SUPPLIED PASSAGE Start Marker

In 2016, Princeton economist Alan Krueger made headlines with a shocking finding that nearly half of prime age men (or men ages 25 to 54) who are not in the labor force take pain medication on a daily basis. Two-thirds of those men—or about 2 million—take prescription pain medication on a daily basis.
This fall, Krueger has published a follow-up to that research, taking an even closer look at the labor force implications of the opioid epidemic on a local and national level. The new paper and data, published in the Fall 2017 edition of the Brookings Papers on Economic Activity, makes a strong case for looking at the opioid epidemic as one driver of declining labor force participation rates.
In fact, Krueger suggests that the increase in opioid prescriptions from 1999 to 2015 could account for about 43 percent of the observed decline in men’s labor force participation during that same period, and 25 percent of the observed decline in women’s labor force participation.
The labor force participation rate—the proportion of people employed or looking for work in the U.S.—has been declining since the early 2000s, reaching a near 40-year low of 62.4 percent in September 2015. In 2016, Italy was the only O.E.C.D. country that had a lower labor force participation rate of prime age men than the U.S., and the participation rate of American women had fallen from the top group of O.E.C.D. countries to near the bottom.
Krueger’s paper suggests that, though much of the decline can be attributed to an aging population and other trends that pre-date the Great Recession (for example, increased school enrollment of younger workers), an increase in opioid prescription rates might also play an important role in the decline, and undoubtedly compounds the problem as many people who are out of the labor force find it difficult to return to work because of reliance on pain medication.
Krueger’s research indicates that regional differences in medical practices affect the share of the population taking pain medication, even controlling for the population’s health and disability status. A 10 percent increase in the amount of opioids prescribed per capita in a county is associated with a 1 percent increase in the share of individuals who report taking a pain medication on any given day, holding health and other factors constant.
To understand the labor force impacts of opioid prescription rates across the U.S., Krueger linked 2015 county-level opioid prescription rates to individual-level labor force data in 1999-2001 and 2014-16.

SUPPLIED PASSAGE End Marker

- [WHAT IS REQUIRED]:
Write the next part of the text on opioid prescriptions and labor force participation, starting after its final sentence. The records have no connection to the text on opioid prescriptions and labor force participation.

DATA EXTRACTS Start Marker

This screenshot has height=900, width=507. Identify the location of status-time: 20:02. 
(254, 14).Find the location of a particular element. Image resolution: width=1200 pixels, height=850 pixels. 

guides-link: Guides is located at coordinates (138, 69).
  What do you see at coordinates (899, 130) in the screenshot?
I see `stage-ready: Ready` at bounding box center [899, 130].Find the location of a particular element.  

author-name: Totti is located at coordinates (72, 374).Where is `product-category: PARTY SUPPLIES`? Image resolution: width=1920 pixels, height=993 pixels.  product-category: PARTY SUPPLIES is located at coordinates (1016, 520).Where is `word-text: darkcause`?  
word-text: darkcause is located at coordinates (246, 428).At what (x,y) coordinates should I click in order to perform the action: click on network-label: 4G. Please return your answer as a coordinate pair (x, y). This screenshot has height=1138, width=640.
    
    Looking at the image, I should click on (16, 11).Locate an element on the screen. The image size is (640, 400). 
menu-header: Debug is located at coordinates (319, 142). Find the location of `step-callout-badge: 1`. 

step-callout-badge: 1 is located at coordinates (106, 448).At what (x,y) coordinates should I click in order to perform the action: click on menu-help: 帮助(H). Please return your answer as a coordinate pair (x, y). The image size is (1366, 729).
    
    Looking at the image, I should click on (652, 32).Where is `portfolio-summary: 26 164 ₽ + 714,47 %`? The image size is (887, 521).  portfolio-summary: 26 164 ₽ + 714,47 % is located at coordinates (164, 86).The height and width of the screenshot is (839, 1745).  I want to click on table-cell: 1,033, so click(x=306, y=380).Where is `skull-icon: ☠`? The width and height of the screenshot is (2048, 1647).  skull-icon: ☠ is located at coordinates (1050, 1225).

DATA EXTRACTS End Marker

- [EXPECTED ANSWER]:
Over the last 15 years, the labor force participation rate fell more in counties where more opioids were prescribed. Here’s a county-by-county look at the relationship between the change in the labor force participation rate at the state level and the opioid prescription rate at the county level:
Krueger notes that, “Regardless of the direction of causality, the opioid crisis and depressed labor force participation are now intertwined in many parts of the U.S.” He argues that finding a solution to the decades-long slide in labor force participation by prime-age men should be “a national priority.” Men who are outside the workforce, he writes, express very low levels of subjective well-being and report deriving relatively little meaning from their daily activities.
Because nearly half of this group [men who are out of the labor force] reported being in poor health, it may be possible for expanded health insurance coverage and preventative care under the Affordable Care Act to positively affect the health of prime age men going forward. The finding that nearly half of NLF [not in the labor force] prime age men take pain medication on a daily basis and that 40 percent report that pain prevents them from accepting a job suggests that pain management interventions could potentially be helpful.
To learn more, read the full paper and download the data by Alan Krueger from the Fall 2017 edition of the Brookings Papers on Economic Activity.
Krueger’s paper is one of five new papers published in the Fall 2017 edition. Browse the edition to read more about all the new findings in economics.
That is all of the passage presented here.